A matrix containing the probability of each word and the n-gram for trigram (n=3) is displayed below.

In [15]:
ngram.generateProbabilities(["<s>", "<s>"], bigram_counts, trigram_counts, unique_words, k=0.05)
ngram.generateProbabilityMatrix(trigram_counts, unique_words, k=0.05)

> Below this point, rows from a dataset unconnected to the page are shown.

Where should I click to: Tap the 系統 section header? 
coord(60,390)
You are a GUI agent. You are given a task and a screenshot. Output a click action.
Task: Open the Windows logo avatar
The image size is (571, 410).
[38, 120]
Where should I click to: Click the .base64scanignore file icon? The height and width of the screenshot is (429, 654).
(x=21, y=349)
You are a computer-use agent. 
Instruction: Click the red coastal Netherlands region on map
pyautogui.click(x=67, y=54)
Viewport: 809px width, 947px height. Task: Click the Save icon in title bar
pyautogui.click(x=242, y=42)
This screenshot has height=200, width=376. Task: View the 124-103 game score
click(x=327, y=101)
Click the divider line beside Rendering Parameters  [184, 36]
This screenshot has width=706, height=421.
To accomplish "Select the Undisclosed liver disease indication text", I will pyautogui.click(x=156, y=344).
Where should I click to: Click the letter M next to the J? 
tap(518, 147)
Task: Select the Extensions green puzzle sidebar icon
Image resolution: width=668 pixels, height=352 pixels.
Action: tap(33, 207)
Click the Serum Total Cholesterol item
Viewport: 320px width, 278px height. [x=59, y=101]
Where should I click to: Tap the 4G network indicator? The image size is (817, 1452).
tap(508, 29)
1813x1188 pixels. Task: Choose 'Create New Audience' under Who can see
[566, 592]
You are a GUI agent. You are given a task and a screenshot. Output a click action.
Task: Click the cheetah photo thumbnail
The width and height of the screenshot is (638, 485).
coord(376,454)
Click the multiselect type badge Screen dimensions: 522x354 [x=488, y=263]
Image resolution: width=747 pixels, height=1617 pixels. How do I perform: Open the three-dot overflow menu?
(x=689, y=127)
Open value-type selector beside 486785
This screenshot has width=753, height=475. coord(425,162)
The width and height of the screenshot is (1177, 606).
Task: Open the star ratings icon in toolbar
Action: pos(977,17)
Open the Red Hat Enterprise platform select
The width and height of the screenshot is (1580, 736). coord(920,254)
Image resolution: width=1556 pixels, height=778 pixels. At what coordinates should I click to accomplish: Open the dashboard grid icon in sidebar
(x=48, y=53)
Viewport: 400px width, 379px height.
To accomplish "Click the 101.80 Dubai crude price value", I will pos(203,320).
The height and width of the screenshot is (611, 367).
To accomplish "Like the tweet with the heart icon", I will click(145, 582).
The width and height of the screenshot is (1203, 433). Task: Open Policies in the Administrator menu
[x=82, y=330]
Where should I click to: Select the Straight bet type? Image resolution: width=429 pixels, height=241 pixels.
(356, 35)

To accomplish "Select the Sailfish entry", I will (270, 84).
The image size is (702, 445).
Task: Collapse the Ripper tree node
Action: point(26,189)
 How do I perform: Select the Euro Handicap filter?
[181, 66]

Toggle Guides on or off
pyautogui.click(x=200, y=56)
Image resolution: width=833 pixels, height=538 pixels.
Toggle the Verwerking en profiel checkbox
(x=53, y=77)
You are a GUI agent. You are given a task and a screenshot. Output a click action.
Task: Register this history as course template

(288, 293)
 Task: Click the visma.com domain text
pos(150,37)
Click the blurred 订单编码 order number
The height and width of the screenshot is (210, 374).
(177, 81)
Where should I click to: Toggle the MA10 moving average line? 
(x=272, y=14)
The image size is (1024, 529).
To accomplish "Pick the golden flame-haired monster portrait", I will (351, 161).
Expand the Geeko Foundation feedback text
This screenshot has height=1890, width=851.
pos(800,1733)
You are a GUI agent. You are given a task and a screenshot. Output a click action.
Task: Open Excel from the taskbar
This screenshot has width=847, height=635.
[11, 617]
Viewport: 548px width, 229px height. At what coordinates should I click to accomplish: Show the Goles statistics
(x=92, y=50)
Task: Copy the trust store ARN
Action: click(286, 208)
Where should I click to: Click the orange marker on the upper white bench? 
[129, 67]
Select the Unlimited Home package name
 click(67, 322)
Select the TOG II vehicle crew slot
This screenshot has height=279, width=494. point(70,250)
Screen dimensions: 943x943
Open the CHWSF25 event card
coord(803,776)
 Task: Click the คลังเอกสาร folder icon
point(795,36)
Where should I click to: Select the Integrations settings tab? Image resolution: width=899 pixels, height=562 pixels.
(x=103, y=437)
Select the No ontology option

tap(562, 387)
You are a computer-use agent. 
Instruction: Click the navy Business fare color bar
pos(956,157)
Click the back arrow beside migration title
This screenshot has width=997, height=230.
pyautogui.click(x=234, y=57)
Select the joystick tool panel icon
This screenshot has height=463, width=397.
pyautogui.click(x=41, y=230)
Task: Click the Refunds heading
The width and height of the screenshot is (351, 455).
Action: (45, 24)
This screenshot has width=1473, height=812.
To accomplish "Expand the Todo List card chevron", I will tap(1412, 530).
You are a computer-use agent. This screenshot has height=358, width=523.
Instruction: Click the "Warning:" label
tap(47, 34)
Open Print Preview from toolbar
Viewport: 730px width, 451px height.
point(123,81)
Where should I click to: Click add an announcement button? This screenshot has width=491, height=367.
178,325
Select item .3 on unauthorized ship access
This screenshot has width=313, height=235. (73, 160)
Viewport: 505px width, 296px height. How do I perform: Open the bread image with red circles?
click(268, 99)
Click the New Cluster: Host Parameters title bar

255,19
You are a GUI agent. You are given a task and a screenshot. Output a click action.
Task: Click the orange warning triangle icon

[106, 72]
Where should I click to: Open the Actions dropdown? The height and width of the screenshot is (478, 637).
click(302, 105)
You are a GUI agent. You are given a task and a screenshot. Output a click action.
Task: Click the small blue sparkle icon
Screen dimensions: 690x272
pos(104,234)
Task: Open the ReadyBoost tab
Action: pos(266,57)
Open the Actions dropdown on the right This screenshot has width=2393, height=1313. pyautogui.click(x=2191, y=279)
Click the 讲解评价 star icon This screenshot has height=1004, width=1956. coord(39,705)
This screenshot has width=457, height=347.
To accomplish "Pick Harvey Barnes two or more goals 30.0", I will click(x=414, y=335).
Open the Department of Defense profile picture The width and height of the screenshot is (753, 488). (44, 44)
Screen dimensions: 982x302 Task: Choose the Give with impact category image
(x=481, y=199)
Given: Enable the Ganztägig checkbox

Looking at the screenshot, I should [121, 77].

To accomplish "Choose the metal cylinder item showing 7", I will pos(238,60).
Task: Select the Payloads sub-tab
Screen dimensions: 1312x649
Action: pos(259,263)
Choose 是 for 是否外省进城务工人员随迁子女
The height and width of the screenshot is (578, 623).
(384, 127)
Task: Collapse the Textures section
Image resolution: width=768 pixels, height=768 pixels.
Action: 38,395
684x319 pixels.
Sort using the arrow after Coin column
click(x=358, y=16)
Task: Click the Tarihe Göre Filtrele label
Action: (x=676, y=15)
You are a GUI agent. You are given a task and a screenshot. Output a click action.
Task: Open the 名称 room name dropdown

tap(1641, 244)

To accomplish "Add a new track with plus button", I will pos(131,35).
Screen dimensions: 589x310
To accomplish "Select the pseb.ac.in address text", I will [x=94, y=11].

Unnamed: 0,to,would,i,like,<END>,<UNK>
"(<S>, i)",0.038462,0.807692,0.038462,0.038462,0.038462,0.038462
"(like, to)",0.038462,0.038462,0.038462,0.038462,0.807692,0.038462
"(would, like)",0.807692,0.038462,0.038462,0.038462,0.038462,0.038462
"(<S>, <S>)",0.038462,0.038462,0.807692,0.038462,0.038462,0.038462
"(i, would)",0.038462,0.038462,0.038462,0.807692,0.038462,0.038462


### **Word Prediction**

Finally, a list of words predicted for auto-complete are displayed along in order of their calculated probabilities.

In [16]:
word_prediction_df = pd.DataFrame(word_prediction_list, columns=['Next word', 'Probability'])
word_prediction_df['N-gram'] = range(1, len(word_prediction_df) + 1)
word_prediction_df.sort_values('Probability', inplace=True, ascending=False)
word_prediction_df

Unnamed: 0,Next word,Probability,N-gram
0,know,0.0077868913801619,1
1,know,0.0036000944287063,2
2,keep,6.49182030641e-05,3


# Part H: Evaluating the n-gram model

Language Models are evaluated through a metric known as **Perplexity (PP)**. The perplexity of a language model on a test set is the test set's inverse probability normalised by the number of words. As inverse is taken, the lower the perplexity, the higher the conditional probability of the word sequence.
Perplexity can be calculated using the formula given below -

\begin{equation}
 PP(W)= \sqrt[N]{\prod_{i=1}^{N}{\frac{1}{P(w_i|w_{i-1})}}}
\end{equation}

where 
test set W = w1, w2, ...wN,

length of the sentence = N

### **Calculating Perplexity**

In [17]:
unigram_counts = ngram.countNGrams(sentences, 1)
bigram_counts = ngram.countNGrams(sentences, 2)
unique_words = set(tokenized_input)
perplexity_test = perplexity.getPerplexity(tokenized_input,
                                       unigram_counts, bigram_counts,
                                       len(unique_words), k=0.05)
print(f"Perplexity calculated: {perplexity_test:.4f}")

Perplexity calculated: 1.1177


In other words, minimising perplexity is equivalent to maximising test set probability of a language model.